Cardinal Health stock’s relative strength line has also been trending up for months.

The cup-with-handle base is part of a base-on-base pattern, forming just above a cup base cleared on Aug. 11.

Cardinal Health, based in Dublin, Ohio, offers a wide assortment of health care services and medical supplies to hospitals, labs, pharmacies and long-term care facilities. The company reports that it serves around 90% of hospitals and 60,000 pharmacies in the U.S.

S&P 500 stock Cardinal Health will report Q1 2023 earnings on Nov. 4. Analysts forecast earnings falling 26% to 96 cents per share. Sales are expected to increase 10% to $48.3 billion, according to FactSet.

Cardinal Health stock ranks first in the Medical-Wholesale Drug/Supplies industry group, ahead of McKesson (MCK), which is also showing positive action. CAH stock has a 94 Composite Rating out of 99. It has a 97 Relative Strength Rating and an EPS rating of 73.

Steel Dynamics Stock
STLD shares shot up 8.5% to 92.92 on Friday and soared 19% on the week, coming off a Steel Dynamics earnings beat Wednesday night.

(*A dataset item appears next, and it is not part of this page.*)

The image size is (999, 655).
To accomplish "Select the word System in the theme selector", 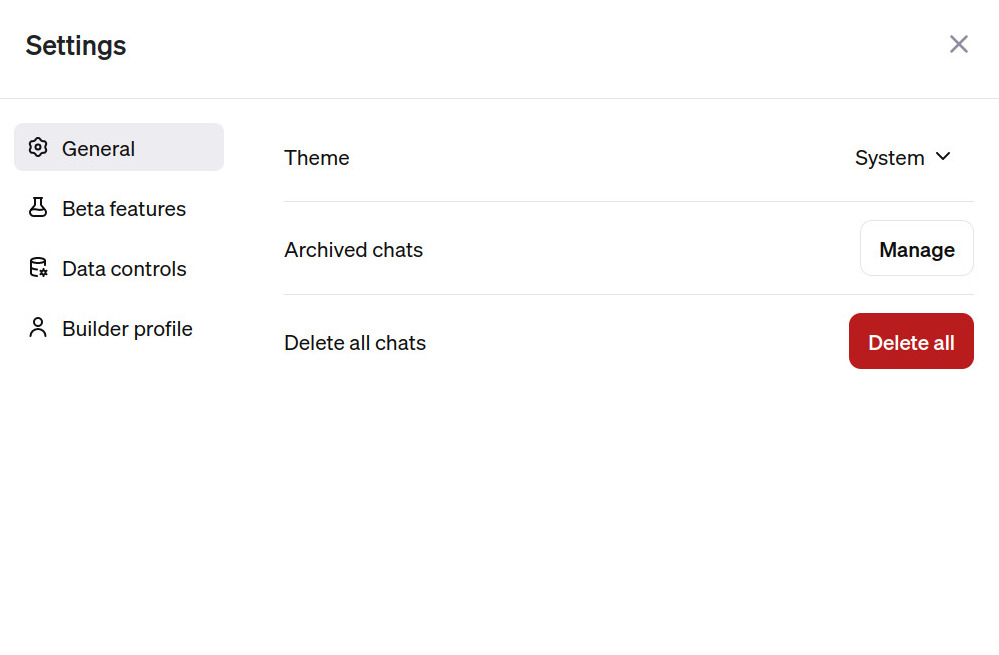I will 889,158.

Shares blasted above an 88.72 consolidation buy point Friday after clearing a trendline Thursday. STLD stock is 17% above its 50-day line, definitely extended from that key average.

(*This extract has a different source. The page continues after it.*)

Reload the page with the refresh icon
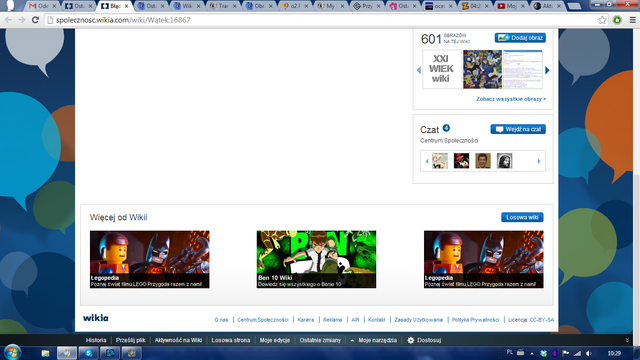 pos(36,20)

Steel Dynamics’ latest consolidation could be seen as part of a larger base going back six months.

Steel Dynamics topped Q3 earnings views with EPS rising 10% to $5.46 while revenue grew 11% to $5.65 billion. The steel producer’s outlook is optimistic despite weaker flat rolled steel pricing. STLD reports its order activity and backlogs remain solid.

The Fort Wayne, Indiana-based company is among the largest producers of carbon steel products in the U.S. It engages in metal recycling operations along with steel fabrication and produces myriad steel products.

How Millett Grew Steel Dynamics From A Three Employee Business

STLD stock ranks first in the Steel-Producers industry group. STLD stock has a 96 Composite Rating out of 99. It has a 90 Relative Strength Rating, an exclusive IBD Stock Checkup gauge for share-price movement that tops at 99. The rating shows how a stock’s performance over the last 52 weeks holds up against all the other stocks in IBD’s database. The EPS rating is 98.

Genuine Parts Stock
GPC stock gained 2.8% to 162.35 Friday after the company topped earnings views with its Q3 results on Thursday. For the week GPC advanced 5.1% as the stock held its 50-day line and is in a flat base.

GPC has an official 165.09 flat-base buy point after a three-week rally, according to MarketSmith analysis.

The relative strength line for Genuine Parts stock has rallied sharply to highs over the past several months.

On Thursday, the Atlanta-based auto parts company raised its full-year guidance on growth across its automotive and industrial sales.

Genuine Parts earnings per share advanced 19% to $2.23 and revenue grew 18% to $5.675 billion in Q3. GPC’s full-year guidance is now calling for EPS of $8.05-$8.15, up from $7.80-$7.95. The company now forecasts revenue growth of 15%-16%, up from the earlier 12%-14%.

During the Covid pandemic, supply chain constraints caused a major upheaval in the auto industry, sending prices for new and used cars to record levels. This has made consumers more likely to hang on to their existing vehicles for longer, driving mileage higher and boosting demand for auto replacement parts.

Fellow auto stocks O’Reilly Auto Parts (ORLY) and AutoZone (AZO) have also rallied near buy points amid the struggling market. O’Reilly reports on Oct. 26.

IBD ranks Genuine Parts first in the Retail/Wholesale-Auto Parts industry group. GPC stock has a 96 Composite Rating. Its Relative Strength Rating is 94 and it has an EPS Rating of 89.